В начале 1980-х годов появилось иное направление, которое казалось, было способно изменить облик сельской жизни Америки. Перепись населения 1980 года показала, что население стало меньше сосредоточиваться в городах; кроме разрастания пригородной зоны увеличилось число американцев, переехавших в сельские районы, и уменьшилось число желающих пополнить густозаселенные старые города.
С изобретением персонального компьютера как фермеры, так и работники, которым необходим доступ к информационным ресурсам среднего уровня и выше, внезапно смогли представить себе, что живут в новом Эдеме, где с помощью модема можно объединить лучшее, что есть в городе и в деревне. Некоторые американцы осуществили эту мечту, но в связи с этим возникло два обстоятельства. Одно состояло в том, что, переехав в небольшие города, люди привезли туда с собой все проблемы и надежды урбанистического уклада, включая, кстати, и проблему разрастания пригородов. И второе: движение в сторону небольших городов быстро пошло на убыль. В немногих из таких городков жизнь изменилась, но в большинстве из них отток населения продолжился, особенно на землях Великих равнин. Итак, последовало движение возврата к земле.
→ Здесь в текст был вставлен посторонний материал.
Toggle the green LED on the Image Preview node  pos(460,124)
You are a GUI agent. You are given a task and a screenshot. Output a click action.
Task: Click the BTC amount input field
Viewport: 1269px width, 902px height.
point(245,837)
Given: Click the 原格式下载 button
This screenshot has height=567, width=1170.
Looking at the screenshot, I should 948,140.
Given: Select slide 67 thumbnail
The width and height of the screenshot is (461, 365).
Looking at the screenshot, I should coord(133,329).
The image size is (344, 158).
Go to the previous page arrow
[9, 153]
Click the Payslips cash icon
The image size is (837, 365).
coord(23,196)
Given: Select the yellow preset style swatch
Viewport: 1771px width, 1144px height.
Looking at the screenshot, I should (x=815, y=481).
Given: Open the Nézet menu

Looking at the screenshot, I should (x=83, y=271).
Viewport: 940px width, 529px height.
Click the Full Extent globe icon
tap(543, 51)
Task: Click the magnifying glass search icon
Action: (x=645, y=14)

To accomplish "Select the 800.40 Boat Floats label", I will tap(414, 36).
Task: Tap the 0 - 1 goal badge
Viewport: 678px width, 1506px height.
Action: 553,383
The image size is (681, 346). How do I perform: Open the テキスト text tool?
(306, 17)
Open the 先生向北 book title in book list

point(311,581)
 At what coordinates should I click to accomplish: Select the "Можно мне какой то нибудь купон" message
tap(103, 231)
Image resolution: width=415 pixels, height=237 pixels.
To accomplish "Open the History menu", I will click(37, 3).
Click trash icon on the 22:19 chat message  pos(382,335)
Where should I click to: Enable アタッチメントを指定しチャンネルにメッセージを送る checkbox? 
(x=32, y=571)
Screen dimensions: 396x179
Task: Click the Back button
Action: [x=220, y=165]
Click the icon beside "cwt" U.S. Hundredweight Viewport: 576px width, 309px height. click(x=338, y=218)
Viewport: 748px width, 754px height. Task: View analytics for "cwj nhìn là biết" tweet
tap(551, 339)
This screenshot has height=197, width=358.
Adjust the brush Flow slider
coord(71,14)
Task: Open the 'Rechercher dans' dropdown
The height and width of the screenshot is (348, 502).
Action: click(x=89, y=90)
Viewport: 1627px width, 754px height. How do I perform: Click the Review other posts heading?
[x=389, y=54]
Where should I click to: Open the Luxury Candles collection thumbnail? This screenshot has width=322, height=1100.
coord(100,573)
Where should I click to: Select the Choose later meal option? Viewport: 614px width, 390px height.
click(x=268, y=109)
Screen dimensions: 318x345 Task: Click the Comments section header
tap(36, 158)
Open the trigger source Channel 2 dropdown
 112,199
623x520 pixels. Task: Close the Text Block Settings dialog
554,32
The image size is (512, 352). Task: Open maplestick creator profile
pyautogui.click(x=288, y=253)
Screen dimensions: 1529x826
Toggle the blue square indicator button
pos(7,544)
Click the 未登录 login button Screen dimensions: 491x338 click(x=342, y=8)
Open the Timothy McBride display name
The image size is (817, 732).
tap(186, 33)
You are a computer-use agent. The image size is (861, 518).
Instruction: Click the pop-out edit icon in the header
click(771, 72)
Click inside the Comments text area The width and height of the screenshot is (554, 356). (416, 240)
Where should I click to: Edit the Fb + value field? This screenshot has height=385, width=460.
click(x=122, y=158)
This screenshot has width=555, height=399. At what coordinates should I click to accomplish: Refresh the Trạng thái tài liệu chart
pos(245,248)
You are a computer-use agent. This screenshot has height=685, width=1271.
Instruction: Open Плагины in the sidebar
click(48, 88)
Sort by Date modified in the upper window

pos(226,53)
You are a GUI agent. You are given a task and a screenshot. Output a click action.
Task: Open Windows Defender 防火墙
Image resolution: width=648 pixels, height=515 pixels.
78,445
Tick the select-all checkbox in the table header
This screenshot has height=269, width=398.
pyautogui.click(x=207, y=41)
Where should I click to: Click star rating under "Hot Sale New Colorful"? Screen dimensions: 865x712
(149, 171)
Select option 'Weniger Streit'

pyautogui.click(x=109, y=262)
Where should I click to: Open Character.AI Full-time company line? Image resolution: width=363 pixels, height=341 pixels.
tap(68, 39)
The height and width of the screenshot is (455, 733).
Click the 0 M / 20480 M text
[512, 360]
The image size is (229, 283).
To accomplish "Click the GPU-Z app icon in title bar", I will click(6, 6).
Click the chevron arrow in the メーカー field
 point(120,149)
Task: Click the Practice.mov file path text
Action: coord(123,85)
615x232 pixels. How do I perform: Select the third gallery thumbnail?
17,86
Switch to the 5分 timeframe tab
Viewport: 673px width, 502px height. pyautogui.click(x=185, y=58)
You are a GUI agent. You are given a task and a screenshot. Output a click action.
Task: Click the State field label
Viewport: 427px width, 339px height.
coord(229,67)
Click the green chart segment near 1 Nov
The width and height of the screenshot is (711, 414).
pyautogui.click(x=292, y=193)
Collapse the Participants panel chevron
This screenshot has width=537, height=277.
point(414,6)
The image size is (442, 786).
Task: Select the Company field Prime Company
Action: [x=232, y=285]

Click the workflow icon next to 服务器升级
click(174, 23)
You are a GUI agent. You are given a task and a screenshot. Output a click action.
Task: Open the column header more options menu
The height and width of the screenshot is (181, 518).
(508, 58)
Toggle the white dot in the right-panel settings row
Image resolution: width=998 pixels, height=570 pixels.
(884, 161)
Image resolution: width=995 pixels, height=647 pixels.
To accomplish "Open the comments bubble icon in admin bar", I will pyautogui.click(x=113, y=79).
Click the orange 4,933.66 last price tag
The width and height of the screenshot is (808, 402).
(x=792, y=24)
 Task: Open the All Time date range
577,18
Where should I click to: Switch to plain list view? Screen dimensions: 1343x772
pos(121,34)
И все же сохранилось само стремление к земле, возникла новая литература, предлагающая проекты для общественной поддержки такого движения. Новое движение возвращения к земле вполне возможно, если учесть уплотнение пригородов и их неспособность предоставить желаемое увеличение контакта с природой, если не забывать о новых исследованиях, демонстрирующих необходимость природы для здоровья человека. И наконец, если заново осознать, что для того чтобы дети вновь обрели непосредственную связь с природой, необходимо осуществлять эффективные и конкретные изменения. Зеленые города Западной Европы и отдельных районов Соединенных Штатов помогают определить направление и доказывают, что казавшееся невероятным осуществимо. Сейчас не идет речь о возврате к сельскохозяйственным коммунам, но о построении технологически развитых и усовершенствованных по нашим представлениям заселенных центров, которые уже самой своей планировкой будут возвращать детям и взрослым связь с природой.